Jeder konkrete Einzelerfolg ist zwar individuell bedeutsam, verpufft jedoch wenn er nicht zugleich die Handlungsfähigkeit der Vielen und der Organisationsmacht der Bewegung stärkt - um dann auch die Hauptquartiere der transnationalen Macht in Europa anzuvisieren. Ein transnationaler, diagonal vermittelter, verfassungsgebender Prozess von unten wäre ein wichtiger Verdichtungspunkt eines konstituierenden Prozesses. Zuvor braucht es jedoch auch auf europäischer Ebene eines de-konstituierenden Prozesses, einen effektiven Bruch. Dieser ist unmittelbar auf transnationaler Ebene nicht zu erwarten.

Um keine Missverständnisse aufkommen zu lassen: Die transnationale Organisierung ist wünschenswert, möglicherweise wird sie aber erst durch ein Ereignis ermöglicht, gar hervorgebracht, dass in nur einem Land einen effektiven Bruch erzeugt, etwa einer Linksregierung in Griechenland, die die Kürzungspolitiken der Troika zurückweist, Neuverhandlungen und einen Schuldenschnitt erzwingt, Kapitalverkehrskontrollen einführt etc.

Doch stellt sich diese Perspektive bislang realistisch nur in Griechenland. Und die Herrschenden tun alles, um eine solche Position zu isolieren. Angesichts des möglichen Sturzes der Regierungen in Griechenland, Spanien, Portugal und Italien gewinnt ein mögliches linkes Südbündnis realistische Konturen. Solche Bündnisse würden sich nicht nur auf die linken Kräfte der Bewegungen und Parteien beziehen, sondern wären auch eine Chance für eine in Bedrängnis geratene Sozialdemokratie, sich zu erneuern. Diese Form national-transnationaler Machtveränderungen und der Infragestellung bestehender Institutionen kann verbunden mit einer breiten Mobilisierung und Organisierung in Europa Horizonte öffnen: die Hauptquartiere der transnationalisierten Macht ins Wanken zu bringen.

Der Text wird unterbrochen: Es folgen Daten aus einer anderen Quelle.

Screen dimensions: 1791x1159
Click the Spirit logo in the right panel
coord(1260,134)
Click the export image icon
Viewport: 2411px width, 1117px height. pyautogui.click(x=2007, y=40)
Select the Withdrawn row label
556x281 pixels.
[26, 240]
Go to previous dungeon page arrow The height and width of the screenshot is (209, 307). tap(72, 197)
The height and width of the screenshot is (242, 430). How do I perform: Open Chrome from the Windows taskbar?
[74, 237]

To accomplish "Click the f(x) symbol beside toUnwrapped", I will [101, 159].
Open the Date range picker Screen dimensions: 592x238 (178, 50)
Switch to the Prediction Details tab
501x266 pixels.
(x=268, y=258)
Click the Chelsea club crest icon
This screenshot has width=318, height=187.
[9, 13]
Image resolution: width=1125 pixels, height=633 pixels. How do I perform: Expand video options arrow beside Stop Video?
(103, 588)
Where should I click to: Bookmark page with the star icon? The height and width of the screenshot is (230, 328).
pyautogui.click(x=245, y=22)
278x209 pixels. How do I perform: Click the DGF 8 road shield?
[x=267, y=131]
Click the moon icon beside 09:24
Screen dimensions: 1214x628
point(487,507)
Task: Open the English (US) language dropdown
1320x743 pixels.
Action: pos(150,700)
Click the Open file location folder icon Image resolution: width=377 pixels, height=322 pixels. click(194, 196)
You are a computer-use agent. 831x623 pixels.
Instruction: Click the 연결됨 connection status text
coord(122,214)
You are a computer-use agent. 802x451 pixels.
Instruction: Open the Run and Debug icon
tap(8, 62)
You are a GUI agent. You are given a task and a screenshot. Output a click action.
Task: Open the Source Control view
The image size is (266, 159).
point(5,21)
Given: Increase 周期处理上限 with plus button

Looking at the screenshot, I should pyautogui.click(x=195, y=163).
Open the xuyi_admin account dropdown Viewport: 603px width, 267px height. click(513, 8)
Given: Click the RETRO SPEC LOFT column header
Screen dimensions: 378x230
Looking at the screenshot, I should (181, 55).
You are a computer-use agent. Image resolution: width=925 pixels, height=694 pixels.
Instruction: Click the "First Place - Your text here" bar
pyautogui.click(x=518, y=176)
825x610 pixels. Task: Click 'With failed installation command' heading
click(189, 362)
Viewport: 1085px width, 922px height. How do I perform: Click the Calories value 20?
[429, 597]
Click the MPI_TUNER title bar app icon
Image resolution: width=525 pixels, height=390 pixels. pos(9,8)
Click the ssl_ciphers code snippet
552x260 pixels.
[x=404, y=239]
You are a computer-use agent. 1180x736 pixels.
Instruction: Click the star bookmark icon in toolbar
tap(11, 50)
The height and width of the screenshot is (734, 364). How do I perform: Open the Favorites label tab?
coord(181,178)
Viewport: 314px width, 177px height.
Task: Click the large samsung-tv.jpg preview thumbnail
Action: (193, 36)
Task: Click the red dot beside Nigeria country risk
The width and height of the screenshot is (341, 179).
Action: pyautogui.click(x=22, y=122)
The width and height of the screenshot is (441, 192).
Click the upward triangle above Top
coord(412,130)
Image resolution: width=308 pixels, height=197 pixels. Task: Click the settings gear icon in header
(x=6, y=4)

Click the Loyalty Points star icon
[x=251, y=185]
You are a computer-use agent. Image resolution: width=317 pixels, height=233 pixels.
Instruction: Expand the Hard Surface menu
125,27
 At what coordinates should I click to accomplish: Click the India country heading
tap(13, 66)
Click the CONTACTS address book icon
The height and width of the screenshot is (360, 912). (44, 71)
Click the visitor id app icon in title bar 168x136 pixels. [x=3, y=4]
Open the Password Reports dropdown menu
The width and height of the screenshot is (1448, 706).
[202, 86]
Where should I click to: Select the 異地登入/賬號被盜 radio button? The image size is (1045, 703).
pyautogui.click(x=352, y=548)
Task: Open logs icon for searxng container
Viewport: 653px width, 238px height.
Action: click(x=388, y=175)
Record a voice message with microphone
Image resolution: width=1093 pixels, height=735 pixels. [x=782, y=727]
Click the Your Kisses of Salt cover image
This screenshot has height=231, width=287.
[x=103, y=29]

Die molekularen transnationalen Organisierungen von der lokalen bis zur europäischen Ebene haben dafür zumindest eine erste Grundlage geschaffen. Einen solchen Bruch gelte es mit den für die neuen Bewegungen für reale Demokratie entsprechenden, räte-artigen politischen Formen der horizontalen und diagonalen Beratung und Organisierung von den Vierteln und Regionen über die nationale bis zur europäischen Ebene in einem konstituierenden Prozess von unten zu verbinden.